◆ **GIVEN EXERCISE**
Identify each row below that contains the string "checkbox", and copy every one of those rows in full.

[Begin RECORDS PROVIDED]

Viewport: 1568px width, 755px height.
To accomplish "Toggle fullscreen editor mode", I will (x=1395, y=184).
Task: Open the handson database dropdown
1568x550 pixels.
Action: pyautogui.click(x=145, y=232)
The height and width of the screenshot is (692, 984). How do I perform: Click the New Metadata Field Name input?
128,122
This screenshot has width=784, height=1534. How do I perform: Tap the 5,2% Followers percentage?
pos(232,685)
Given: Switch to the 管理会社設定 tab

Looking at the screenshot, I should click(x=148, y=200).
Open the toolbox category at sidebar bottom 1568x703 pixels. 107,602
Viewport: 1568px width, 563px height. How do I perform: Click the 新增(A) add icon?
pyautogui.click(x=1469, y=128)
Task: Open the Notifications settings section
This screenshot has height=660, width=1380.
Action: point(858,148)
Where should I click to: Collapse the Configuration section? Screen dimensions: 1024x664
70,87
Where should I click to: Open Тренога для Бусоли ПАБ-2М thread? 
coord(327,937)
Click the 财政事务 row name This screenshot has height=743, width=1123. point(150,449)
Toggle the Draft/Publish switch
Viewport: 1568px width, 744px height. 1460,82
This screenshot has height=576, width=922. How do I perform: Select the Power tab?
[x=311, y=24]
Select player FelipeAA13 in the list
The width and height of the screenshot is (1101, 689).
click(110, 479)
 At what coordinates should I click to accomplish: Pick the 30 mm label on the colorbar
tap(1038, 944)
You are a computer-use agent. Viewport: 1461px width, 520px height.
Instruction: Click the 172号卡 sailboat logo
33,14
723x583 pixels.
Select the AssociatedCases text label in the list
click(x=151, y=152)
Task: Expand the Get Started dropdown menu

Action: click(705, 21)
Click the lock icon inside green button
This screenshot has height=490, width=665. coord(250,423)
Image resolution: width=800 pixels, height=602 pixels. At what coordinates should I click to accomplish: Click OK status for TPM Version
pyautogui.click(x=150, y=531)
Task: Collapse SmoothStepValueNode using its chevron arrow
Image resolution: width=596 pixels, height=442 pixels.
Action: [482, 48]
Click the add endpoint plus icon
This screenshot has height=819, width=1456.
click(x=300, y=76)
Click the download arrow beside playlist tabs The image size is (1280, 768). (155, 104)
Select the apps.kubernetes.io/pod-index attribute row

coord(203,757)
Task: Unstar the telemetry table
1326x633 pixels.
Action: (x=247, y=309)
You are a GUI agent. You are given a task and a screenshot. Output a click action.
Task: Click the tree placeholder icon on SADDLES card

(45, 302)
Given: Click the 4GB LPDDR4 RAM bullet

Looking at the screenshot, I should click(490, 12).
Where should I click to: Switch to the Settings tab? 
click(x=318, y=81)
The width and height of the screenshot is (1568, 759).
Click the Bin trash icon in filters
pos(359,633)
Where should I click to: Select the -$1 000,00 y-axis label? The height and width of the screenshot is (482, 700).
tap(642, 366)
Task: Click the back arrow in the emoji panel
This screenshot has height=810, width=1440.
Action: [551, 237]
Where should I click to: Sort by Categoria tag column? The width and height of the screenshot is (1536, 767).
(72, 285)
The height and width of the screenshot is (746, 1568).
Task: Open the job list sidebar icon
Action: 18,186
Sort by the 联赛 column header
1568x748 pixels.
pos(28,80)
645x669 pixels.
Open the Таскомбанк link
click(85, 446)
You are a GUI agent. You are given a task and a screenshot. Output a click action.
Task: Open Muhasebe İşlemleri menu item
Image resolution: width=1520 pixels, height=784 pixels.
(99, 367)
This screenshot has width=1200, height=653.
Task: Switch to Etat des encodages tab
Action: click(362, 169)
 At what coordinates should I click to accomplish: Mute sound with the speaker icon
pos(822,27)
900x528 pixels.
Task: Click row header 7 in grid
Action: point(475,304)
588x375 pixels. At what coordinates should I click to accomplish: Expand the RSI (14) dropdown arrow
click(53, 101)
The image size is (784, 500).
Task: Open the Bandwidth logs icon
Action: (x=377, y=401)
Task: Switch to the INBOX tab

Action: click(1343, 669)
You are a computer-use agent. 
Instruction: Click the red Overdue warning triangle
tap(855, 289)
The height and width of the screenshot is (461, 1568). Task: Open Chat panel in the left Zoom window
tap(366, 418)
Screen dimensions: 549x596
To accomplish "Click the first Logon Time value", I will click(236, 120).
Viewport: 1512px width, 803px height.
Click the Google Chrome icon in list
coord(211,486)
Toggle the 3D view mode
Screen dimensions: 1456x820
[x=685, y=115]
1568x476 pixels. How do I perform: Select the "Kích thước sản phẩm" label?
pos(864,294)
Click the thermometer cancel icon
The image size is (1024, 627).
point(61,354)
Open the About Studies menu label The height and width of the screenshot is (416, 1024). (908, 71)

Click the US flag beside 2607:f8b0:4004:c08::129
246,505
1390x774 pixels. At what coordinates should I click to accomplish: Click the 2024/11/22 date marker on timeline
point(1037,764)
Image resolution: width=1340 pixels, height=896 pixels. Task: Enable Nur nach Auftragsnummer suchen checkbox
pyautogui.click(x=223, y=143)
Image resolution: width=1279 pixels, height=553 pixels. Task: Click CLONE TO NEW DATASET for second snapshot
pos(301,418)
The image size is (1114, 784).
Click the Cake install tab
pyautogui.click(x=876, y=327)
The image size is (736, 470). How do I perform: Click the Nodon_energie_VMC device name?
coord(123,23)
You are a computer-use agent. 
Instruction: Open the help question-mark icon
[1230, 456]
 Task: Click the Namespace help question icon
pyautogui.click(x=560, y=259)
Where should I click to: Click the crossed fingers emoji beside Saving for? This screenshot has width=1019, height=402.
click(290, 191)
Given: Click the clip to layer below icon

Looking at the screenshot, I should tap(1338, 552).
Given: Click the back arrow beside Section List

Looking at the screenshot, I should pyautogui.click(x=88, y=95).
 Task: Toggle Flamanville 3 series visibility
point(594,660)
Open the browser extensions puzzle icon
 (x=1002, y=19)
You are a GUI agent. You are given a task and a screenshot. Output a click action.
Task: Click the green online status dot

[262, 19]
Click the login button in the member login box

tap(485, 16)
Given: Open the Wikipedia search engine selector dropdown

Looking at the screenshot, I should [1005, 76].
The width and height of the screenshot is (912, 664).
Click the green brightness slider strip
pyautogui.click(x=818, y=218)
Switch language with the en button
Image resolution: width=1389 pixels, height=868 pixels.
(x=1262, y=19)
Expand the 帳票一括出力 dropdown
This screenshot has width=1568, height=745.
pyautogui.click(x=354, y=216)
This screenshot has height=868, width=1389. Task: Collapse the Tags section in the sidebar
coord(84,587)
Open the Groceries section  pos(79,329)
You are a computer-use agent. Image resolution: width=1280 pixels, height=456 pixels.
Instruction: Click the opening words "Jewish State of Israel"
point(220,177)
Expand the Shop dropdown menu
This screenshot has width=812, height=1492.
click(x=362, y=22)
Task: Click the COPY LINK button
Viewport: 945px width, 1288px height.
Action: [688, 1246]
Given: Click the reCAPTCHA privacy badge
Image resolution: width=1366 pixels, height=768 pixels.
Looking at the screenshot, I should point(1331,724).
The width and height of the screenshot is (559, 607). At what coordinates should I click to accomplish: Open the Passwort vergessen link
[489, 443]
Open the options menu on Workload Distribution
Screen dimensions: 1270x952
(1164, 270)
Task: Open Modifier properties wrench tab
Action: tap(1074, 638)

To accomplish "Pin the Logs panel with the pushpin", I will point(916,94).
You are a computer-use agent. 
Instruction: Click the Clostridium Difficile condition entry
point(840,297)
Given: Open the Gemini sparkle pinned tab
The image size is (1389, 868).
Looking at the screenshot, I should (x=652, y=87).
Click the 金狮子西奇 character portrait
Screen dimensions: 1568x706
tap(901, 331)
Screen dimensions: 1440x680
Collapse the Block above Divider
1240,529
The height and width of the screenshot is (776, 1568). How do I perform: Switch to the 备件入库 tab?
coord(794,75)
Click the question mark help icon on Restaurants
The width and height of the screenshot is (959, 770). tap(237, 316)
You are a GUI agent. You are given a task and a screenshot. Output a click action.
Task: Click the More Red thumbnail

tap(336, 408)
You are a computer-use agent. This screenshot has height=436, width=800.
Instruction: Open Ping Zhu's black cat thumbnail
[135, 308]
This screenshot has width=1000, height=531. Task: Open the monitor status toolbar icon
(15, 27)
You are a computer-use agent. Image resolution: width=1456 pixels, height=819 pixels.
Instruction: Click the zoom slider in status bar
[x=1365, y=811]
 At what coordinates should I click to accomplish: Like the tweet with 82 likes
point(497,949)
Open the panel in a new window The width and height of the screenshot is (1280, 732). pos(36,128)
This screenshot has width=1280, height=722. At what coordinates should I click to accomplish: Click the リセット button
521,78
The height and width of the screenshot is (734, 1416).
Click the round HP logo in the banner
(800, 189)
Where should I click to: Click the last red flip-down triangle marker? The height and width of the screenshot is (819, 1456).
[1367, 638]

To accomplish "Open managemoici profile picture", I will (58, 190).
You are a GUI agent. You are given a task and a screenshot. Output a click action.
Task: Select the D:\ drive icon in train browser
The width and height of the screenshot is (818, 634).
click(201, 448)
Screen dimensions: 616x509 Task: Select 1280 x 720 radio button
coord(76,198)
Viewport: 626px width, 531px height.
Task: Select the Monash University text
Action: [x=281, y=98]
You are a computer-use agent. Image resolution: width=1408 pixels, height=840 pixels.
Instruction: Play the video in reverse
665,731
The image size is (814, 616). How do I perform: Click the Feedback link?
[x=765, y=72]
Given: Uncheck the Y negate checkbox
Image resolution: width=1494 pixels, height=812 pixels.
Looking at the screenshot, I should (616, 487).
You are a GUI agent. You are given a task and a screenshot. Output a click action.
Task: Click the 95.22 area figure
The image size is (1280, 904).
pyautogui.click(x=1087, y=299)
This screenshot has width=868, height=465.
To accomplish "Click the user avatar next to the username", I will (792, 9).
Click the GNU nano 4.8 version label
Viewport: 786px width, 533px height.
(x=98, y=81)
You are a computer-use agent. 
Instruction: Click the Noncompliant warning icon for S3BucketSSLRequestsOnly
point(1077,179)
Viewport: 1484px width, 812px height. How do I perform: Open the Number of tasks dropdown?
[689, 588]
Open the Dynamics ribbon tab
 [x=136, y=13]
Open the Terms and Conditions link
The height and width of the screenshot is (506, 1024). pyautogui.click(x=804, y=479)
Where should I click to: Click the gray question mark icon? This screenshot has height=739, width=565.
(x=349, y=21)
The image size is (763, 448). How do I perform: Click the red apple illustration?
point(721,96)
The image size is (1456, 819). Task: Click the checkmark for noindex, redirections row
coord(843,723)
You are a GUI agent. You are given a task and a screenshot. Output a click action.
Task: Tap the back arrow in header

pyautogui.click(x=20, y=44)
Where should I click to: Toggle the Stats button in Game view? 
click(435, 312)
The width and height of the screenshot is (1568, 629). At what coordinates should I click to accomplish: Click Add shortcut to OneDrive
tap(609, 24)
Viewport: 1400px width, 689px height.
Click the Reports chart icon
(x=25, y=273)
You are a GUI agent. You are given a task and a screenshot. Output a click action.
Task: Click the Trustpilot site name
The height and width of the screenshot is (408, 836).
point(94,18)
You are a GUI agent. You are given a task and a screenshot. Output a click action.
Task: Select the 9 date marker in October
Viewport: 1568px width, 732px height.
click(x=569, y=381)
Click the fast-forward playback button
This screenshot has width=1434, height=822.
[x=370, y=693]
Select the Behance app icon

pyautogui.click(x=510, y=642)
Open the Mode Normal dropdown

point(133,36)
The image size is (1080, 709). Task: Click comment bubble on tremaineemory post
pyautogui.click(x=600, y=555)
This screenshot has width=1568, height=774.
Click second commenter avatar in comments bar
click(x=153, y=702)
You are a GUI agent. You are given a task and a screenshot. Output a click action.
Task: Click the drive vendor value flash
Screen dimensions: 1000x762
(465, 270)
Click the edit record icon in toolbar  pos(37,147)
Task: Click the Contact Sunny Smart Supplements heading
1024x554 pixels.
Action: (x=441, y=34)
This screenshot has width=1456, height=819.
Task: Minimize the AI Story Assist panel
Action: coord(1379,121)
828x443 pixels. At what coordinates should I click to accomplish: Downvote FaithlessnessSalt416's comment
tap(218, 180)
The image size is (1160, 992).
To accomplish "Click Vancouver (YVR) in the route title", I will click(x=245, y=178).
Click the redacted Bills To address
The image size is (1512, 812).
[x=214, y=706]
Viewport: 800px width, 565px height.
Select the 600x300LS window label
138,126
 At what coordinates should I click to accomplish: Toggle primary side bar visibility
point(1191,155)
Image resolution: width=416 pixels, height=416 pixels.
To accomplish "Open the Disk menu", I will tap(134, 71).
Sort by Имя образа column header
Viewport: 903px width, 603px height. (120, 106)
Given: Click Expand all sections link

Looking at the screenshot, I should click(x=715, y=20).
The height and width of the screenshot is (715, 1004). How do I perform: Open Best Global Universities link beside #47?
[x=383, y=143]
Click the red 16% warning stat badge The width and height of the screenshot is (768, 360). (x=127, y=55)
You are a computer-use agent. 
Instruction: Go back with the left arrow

[End RECORDS PROVIDED]

◆ **REPLY TO THE TASK**
Image resolution: width=1340 pixels, height=896 pixels. Task: Enable Nur nach Auftragsnummer suchen checkbox
Given: Uncheck the Y negate checkbox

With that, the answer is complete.